■ Work instruction: Look through the data below. Show each line where the string "Google" occurs.

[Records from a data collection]
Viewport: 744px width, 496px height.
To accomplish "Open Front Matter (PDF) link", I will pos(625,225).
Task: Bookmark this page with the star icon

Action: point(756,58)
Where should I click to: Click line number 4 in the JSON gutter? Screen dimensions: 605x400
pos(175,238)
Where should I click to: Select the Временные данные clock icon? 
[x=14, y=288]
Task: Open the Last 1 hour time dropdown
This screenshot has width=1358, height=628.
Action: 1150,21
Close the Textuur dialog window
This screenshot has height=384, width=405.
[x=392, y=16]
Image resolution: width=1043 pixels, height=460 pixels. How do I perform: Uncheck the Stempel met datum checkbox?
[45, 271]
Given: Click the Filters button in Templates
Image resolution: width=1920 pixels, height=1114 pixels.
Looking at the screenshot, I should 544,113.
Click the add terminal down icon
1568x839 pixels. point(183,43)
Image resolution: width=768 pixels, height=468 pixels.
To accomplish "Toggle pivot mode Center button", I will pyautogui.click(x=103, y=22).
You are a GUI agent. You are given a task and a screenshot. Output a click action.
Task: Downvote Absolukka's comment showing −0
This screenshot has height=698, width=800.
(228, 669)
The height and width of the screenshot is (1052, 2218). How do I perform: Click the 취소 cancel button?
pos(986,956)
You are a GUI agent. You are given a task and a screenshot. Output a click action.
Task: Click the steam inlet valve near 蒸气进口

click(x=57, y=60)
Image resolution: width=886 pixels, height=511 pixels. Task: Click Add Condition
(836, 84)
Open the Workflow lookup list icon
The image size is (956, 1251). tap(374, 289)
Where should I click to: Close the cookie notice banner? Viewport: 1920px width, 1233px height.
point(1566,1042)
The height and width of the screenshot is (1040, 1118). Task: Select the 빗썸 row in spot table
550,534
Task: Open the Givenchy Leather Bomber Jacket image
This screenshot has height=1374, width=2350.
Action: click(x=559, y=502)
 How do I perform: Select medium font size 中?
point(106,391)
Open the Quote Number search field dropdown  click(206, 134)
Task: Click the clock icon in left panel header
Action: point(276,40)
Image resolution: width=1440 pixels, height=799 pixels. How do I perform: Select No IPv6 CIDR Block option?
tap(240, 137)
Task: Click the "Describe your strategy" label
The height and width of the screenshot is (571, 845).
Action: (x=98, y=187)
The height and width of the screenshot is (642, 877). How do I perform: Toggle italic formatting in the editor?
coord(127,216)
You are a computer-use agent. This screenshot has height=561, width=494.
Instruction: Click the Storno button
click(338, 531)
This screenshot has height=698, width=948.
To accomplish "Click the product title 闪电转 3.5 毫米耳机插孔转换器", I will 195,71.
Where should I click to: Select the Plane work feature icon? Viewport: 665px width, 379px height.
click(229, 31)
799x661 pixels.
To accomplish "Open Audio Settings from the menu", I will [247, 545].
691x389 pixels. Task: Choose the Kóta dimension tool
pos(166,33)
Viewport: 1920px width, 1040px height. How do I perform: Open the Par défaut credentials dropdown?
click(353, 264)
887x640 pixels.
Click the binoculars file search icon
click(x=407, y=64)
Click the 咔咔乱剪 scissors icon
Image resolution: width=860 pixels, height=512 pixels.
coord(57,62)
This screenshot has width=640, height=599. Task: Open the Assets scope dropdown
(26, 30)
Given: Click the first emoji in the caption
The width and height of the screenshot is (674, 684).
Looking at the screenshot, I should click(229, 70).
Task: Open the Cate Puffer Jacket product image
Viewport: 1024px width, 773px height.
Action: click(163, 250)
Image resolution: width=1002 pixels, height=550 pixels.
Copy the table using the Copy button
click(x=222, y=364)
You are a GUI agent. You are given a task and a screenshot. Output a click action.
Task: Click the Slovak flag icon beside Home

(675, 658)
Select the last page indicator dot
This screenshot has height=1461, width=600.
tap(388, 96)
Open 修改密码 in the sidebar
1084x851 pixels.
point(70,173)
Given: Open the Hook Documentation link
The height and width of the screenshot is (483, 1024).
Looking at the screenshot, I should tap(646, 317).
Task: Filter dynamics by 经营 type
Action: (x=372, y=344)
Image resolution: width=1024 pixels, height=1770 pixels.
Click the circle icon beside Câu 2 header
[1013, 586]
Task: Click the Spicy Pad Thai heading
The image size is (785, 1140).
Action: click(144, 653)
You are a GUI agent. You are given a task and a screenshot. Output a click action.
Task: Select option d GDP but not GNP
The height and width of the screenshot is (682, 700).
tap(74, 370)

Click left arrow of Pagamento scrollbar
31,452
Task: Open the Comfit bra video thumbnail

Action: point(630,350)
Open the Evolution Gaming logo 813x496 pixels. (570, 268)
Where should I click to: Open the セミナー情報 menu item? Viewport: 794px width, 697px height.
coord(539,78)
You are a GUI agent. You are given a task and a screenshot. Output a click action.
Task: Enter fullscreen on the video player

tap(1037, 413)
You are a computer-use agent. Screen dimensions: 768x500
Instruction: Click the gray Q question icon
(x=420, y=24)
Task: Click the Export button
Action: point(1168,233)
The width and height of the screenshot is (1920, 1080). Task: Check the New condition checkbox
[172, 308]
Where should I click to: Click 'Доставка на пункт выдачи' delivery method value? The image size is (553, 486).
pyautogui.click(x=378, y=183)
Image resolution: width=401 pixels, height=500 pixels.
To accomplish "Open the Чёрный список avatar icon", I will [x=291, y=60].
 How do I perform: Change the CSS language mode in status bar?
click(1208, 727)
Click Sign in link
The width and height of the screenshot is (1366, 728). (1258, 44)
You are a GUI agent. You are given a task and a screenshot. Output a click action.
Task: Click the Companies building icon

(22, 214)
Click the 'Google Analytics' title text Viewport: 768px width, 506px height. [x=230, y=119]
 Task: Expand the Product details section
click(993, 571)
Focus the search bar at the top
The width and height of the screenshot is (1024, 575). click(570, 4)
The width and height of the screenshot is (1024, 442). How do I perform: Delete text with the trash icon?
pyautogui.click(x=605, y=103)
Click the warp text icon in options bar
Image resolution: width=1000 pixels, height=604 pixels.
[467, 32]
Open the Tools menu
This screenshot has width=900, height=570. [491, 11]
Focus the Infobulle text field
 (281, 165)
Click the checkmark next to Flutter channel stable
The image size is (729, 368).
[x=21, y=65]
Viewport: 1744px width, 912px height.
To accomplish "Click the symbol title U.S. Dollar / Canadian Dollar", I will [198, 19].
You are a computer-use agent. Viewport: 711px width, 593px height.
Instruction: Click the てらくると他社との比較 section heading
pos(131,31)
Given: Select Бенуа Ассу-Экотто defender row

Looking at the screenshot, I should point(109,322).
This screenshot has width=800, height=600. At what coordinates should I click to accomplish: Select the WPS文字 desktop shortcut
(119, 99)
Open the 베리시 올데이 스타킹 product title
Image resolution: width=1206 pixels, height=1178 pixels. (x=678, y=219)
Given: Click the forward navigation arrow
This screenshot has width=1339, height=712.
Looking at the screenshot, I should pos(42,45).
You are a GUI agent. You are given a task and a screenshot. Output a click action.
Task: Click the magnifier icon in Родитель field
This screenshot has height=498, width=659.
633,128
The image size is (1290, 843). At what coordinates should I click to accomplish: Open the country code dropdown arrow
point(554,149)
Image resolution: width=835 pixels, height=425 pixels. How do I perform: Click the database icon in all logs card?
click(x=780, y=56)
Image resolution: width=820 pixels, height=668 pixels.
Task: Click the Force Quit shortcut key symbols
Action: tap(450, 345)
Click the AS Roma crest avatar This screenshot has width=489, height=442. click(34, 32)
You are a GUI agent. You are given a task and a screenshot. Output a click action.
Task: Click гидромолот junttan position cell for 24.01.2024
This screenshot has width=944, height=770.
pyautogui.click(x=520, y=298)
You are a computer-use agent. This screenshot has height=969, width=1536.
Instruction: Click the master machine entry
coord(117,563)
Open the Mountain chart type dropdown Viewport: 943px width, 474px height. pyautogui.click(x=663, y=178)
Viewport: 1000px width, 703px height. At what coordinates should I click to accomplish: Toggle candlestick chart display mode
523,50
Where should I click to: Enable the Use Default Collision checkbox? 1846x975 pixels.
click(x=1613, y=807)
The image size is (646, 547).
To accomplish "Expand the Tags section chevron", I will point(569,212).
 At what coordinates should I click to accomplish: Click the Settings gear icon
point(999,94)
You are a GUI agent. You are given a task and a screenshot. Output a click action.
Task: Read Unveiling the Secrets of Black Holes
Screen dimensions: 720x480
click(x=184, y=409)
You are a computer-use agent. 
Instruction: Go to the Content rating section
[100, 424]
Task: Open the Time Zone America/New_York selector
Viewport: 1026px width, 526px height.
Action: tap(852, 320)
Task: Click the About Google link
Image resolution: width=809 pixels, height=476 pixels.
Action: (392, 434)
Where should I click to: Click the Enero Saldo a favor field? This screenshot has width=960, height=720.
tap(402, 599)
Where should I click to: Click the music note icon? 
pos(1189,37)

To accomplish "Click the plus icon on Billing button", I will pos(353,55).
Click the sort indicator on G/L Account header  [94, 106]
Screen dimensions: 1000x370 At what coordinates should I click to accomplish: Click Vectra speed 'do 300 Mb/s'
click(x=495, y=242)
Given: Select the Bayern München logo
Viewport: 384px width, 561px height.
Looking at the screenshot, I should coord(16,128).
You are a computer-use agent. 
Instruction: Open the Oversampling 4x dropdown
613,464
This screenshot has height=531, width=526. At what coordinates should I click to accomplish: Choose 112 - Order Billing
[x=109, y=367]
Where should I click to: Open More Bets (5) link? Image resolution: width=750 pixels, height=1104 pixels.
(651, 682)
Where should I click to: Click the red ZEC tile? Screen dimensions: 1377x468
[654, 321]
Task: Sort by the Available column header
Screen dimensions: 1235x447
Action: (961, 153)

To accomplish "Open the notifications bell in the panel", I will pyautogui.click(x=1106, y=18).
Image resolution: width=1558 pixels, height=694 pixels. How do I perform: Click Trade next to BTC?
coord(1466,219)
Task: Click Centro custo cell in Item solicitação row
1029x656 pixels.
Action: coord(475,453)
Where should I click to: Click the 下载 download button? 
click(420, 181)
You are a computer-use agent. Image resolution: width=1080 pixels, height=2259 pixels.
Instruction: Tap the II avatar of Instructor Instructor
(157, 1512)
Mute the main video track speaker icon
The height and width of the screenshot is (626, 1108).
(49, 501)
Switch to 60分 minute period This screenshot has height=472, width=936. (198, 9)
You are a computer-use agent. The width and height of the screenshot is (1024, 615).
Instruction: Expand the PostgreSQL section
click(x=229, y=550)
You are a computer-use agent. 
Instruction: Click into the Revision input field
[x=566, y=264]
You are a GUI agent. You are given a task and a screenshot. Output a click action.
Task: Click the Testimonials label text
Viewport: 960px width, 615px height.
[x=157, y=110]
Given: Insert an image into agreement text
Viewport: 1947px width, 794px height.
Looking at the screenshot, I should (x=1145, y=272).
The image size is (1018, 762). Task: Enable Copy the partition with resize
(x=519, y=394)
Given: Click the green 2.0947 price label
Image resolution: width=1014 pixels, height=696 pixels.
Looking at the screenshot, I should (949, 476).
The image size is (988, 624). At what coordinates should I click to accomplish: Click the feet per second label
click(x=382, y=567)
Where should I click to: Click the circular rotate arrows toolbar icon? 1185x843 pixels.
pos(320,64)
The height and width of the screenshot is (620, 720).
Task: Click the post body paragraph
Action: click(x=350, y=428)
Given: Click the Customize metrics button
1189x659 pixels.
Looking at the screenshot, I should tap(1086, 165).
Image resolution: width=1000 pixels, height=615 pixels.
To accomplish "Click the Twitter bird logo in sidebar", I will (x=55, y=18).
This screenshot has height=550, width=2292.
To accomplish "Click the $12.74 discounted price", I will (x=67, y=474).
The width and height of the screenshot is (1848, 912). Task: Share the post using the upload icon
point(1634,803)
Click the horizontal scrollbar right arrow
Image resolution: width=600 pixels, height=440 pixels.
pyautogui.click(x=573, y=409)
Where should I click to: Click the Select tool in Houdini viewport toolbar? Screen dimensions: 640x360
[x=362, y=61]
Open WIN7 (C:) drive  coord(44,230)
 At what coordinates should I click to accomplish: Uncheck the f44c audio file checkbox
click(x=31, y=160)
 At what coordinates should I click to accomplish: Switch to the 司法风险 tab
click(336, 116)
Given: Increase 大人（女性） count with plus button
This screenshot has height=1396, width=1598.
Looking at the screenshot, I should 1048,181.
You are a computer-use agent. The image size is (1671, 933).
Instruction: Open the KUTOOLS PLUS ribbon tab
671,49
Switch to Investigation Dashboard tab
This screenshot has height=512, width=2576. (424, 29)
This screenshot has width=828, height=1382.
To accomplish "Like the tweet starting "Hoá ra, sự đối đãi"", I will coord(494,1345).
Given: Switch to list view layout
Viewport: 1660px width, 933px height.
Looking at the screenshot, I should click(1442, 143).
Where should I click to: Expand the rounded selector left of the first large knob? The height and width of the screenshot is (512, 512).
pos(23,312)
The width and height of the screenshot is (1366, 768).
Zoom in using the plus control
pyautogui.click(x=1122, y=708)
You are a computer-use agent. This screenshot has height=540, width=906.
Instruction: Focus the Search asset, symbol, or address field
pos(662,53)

■ Answer to this exercise:
Click the 'Google Analytics' title text Viewport: 768px width, 506px height. [x=230, y=119]
Task: Click the About Google link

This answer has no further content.